* DATASET CONTENT:
****************

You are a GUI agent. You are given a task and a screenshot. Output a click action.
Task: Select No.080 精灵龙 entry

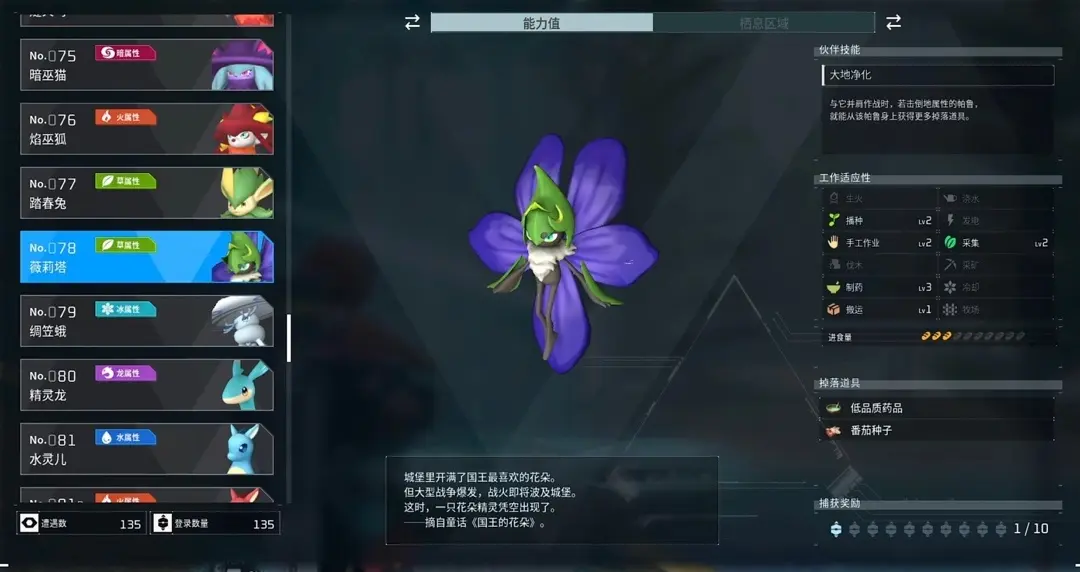tap(146, 385)
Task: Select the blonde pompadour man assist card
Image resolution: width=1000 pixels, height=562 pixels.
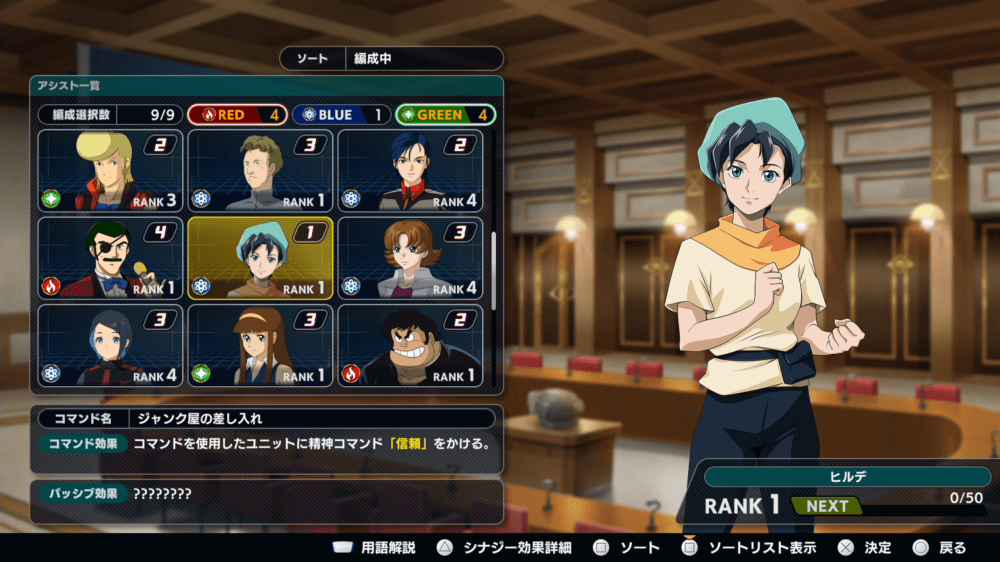Action: tap(110, 171)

****************

* EXERCISE PROMPT: Write out every line of the items above again, requests included, and multiply each coordinate in the answers by 1.5, rounding to whole numbers with halves rounded up. Leave the pictures out.

* TASK RESPONSE:
You are a GUI agent. You are given a task and a screenshot. Output a click action.
Task: Select No.080 精灵龙 entry

tap(219, 578)
Task: Select the blonde pompadour man assist card
Image resolution: width=1000 pixels, height=562 pixels.
Action: tap(165, 257)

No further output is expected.